Exercise brief —
Set down exactly the entries below, beginning at their first line and ending at the line with "Given: Click page 1 in the booklet preview".

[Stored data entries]
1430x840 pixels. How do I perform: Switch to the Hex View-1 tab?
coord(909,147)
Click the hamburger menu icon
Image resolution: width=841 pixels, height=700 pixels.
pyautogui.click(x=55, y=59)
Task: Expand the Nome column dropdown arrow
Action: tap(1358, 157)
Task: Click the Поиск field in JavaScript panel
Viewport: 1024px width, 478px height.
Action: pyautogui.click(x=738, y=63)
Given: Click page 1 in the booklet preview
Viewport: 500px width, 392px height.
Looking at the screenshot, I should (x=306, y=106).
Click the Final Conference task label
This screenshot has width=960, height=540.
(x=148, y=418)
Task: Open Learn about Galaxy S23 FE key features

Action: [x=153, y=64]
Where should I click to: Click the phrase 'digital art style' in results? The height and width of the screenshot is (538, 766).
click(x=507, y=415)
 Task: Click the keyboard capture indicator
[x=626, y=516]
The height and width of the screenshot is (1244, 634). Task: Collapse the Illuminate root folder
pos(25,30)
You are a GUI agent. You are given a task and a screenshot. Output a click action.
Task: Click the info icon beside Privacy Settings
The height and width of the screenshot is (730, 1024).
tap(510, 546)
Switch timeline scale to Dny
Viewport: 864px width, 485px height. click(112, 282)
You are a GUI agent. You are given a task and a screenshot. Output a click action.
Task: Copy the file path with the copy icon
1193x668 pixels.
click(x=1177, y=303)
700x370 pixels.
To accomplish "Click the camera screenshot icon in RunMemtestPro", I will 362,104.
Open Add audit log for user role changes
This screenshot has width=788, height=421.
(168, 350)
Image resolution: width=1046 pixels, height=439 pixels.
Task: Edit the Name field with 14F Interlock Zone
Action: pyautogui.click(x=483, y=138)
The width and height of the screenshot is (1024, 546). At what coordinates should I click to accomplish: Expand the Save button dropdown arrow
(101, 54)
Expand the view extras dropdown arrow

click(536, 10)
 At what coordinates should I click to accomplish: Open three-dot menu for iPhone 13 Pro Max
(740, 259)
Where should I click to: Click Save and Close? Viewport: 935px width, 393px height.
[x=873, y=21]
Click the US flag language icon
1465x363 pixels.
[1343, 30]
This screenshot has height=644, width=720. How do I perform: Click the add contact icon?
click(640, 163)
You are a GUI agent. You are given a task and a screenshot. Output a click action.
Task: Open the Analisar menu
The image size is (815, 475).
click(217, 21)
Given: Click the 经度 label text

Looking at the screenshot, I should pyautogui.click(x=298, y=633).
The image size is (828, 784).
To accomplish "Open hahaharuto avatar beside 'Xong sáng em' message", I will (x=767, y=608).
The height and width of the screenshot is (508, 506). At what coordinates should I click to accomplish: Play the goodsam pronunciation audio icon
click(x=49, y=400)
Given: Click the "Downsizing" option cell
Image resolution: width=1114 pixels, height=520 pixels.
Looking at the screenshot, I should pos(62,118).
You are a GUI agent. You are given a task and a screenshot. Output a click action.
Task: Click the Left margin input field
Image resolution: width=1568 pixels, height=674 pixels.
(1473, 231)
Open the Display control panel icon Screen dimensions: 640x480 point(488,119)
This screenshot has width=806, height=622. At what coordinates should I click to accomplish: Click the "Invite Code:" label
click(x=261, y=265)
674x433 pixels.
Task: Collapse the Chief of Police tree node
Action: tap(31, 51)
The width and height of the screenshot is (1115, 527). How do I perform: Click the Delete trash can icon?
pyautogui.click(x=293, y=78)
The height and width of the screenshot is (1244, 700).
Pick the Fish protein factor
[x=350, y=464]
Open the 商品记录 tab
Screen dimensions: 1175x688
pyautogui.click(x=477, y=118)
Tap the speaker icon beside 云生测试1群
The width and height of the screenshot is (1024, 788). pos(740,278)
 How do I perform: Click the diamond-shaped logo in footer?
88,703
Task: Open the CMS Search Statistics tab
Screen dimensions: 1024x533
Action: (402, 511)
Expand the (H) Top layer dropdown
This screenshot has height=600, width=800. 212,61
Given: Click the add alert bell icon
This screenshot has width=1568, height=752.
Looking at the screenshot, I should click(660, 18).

Output of the task —
1430x840 pixels. How do I perform: Switch to the Hex View-1 tab?
coord(909,147)
Click the hamburger menu icon
Image resolution: width=841 pixels, height=700 pixels.
pyautogui.click(x=55, y=59)
Task: Expand the Nome column dropdown arrow
Action: tap(1358, 157)
Task: Click the Поиск field in JavaScript panel
Viewport: 1024px width, 478px height.
Action: pyautogui.click(x=738, y=63)
Given: Click page 1 in the booklet preview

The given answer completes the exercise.